#### Page extract
########################################
# CanoScan Lide 25 Installation [SOLVED]

## koelle

Hello,

i just bought a new Scanner. CanoScan Lide 25. It's not listed on the sane-projects.org website. Since it's the predecessor of the Lide 20 which is fully supported and I read somewhere else that it works with Linux I thought I'd risk to buy it.

Yet I don't get it work. I followed the instructions in the following HOWTO:

http://gentoo-wiki.com/HOWTO_Installing_USB_Scanner

I did have the Coldplug startup error, but could solve it. I also use udev.

My scanner is found by sane-find-scanner -q:

 *Quote:*   

> found USB scanner (vendor=0x04a9 [Canon], product=0x2220 [CanoScan], chip=LM9832/3) at libusb:003:006

 

Since the Lide20 uses the plustek backend, I also used it for my Lide25. That's what i edited:

 *Quote:*   

> usb 0x04a9 0x2220
> 
> evice /dev/usbscanner

 

scanimage -L does not find my scanner.

Does someone have any experiences with this scanner and can help me to get it running. XSane doesn't find the scanner either...

greetings koelleLast edited by koelle on Mon Sep 19, 2005 5:05 pm; edited 1 time in total

----------

## koelle

I now discovered that the Lide25 ist supported with the sane-backends-1.0.16-cvs.
########################################
#### Data listing
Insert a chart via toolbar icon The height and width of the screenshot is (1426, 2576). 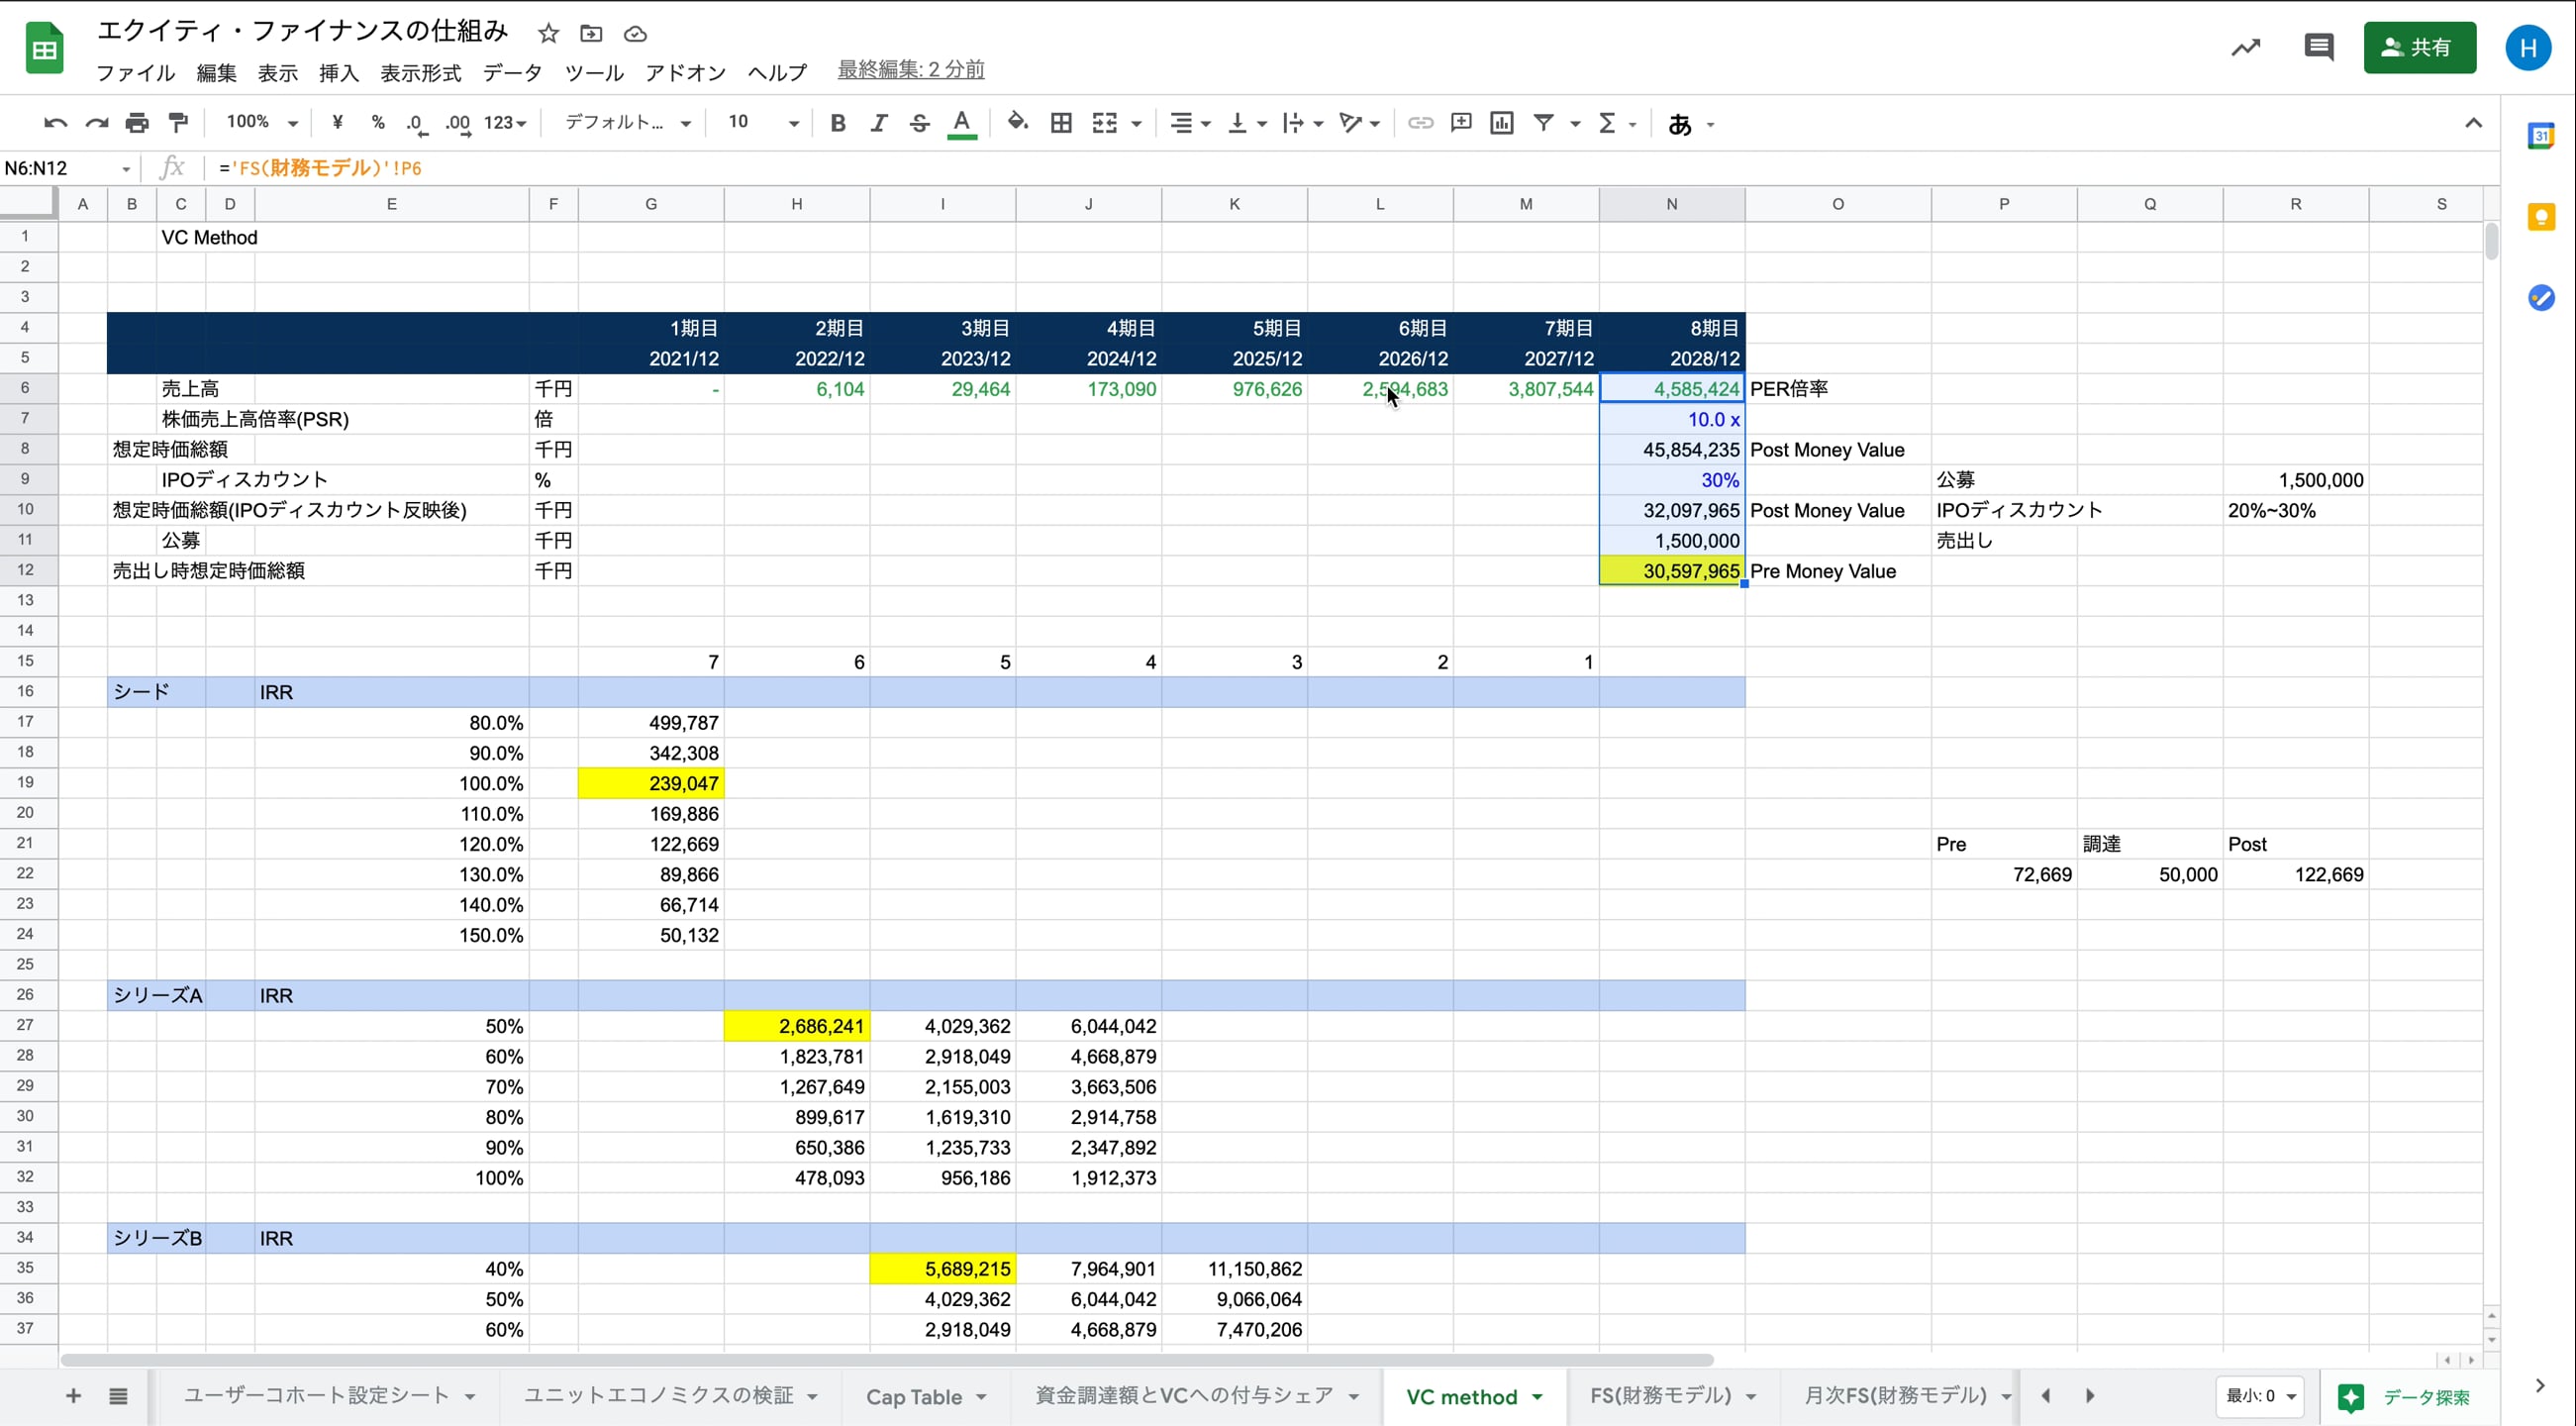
########################################
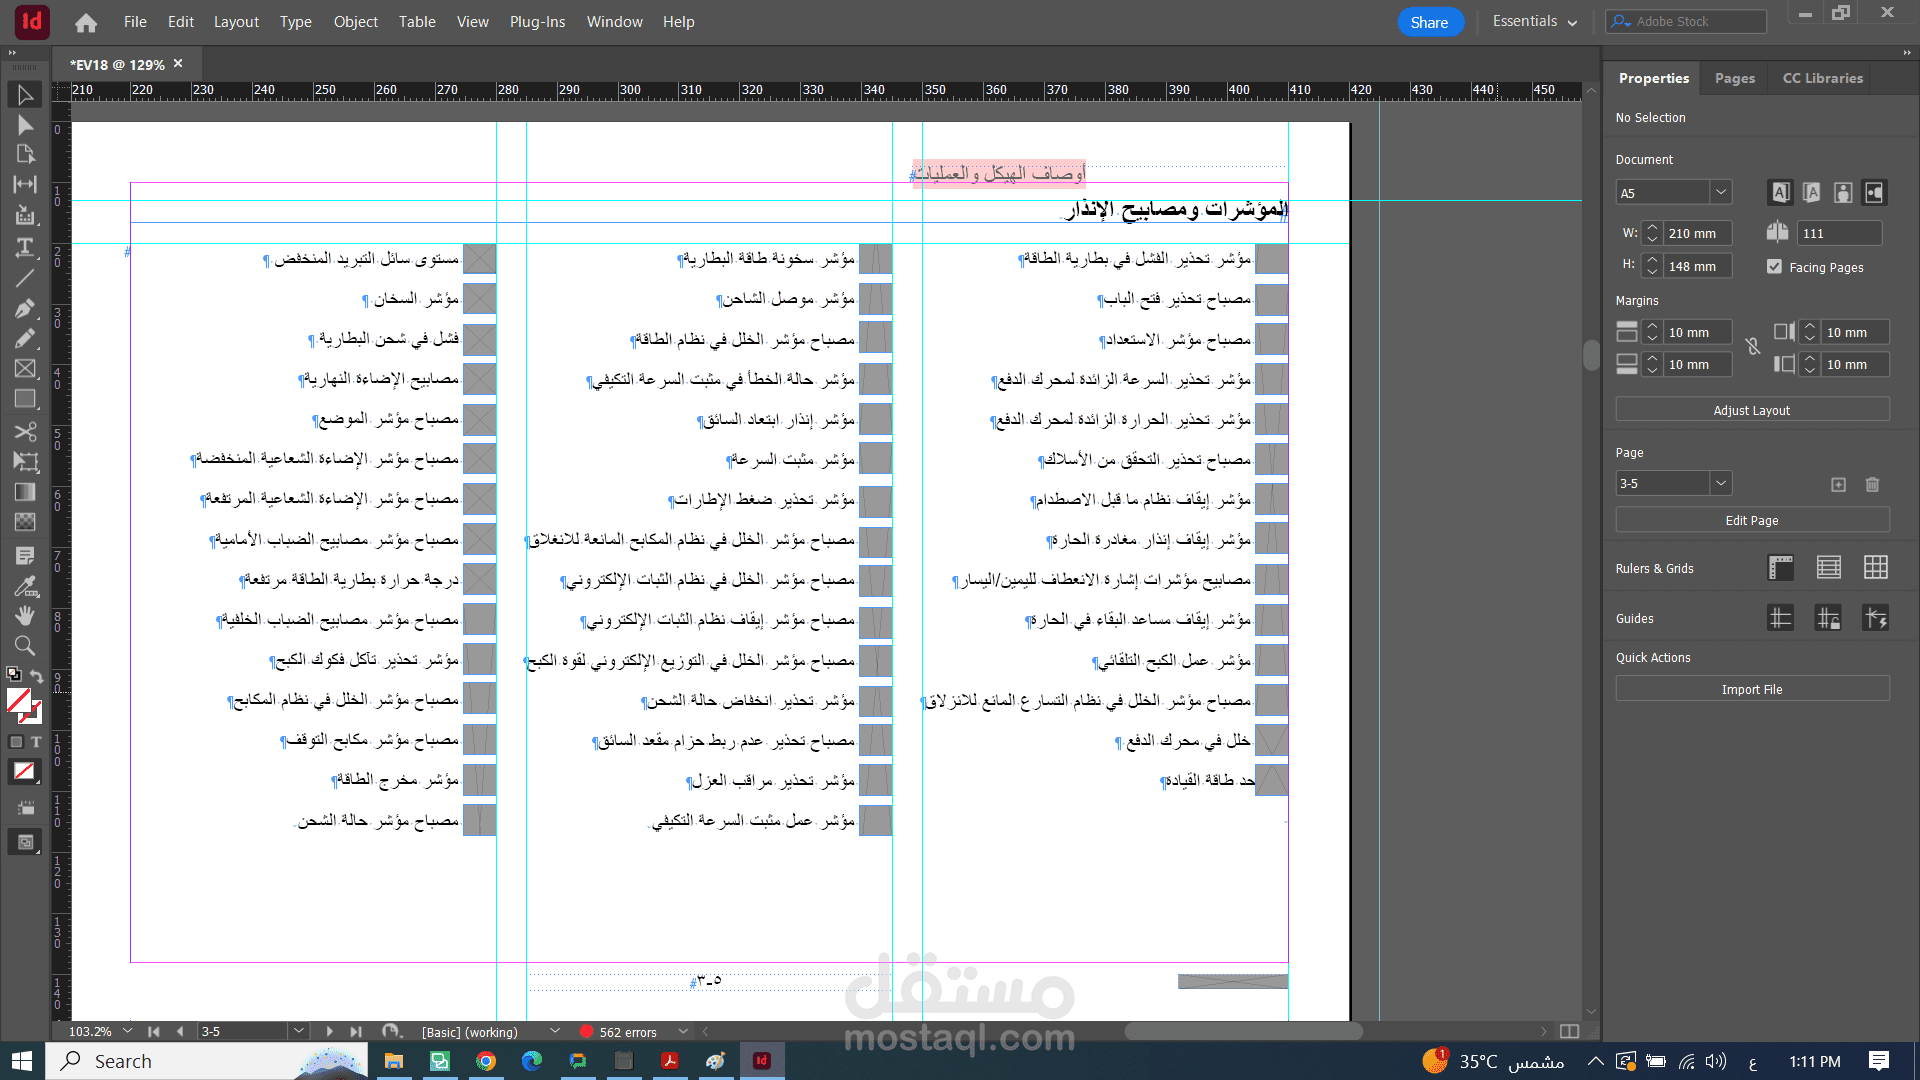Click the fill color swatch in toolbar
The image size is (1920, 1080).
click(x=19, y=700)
########################################
#### Parts of the exercise
• A. According to the CanoScan Lide 25 thread, which sane-backends version supports the Lide25?
• B. Resume the CanoScan Lide 25 thread where it stops.
The items play no part in what comes next.

#### Task-by-task results
• A. sane-backends-1.0.16-cvs

• B.
I now use the ~x86 version from the portage trey:

/etc/portage/package.keywords:

 *Quote:*   

> media-gfx/sane-backends ~x86

 

Now I have sane-backends-1.0.16-r2 installed and it works as root, but not as normal user. scanimage -L still does not find the scanner.

How can I get the scanner working as normal user. I'm using udev. My user is in the scanner group. Here's the scanner section from /etc/udev/permissions.d/50-permissions:

 *Quote:*   

>  scanner devices
> 
> scanner:root:scanner:0660
> 
> usb/scanner*:root:scanner:0660

 

greetings koelle

----------

## koelle

Hi,

now scanimage -L does find the scanner, but i cannot use it with xsane as normal user...

----------

## koelle

Hey there,

i managed to get the scanner working. I just had to add the user to the group "usb" because of the permissions.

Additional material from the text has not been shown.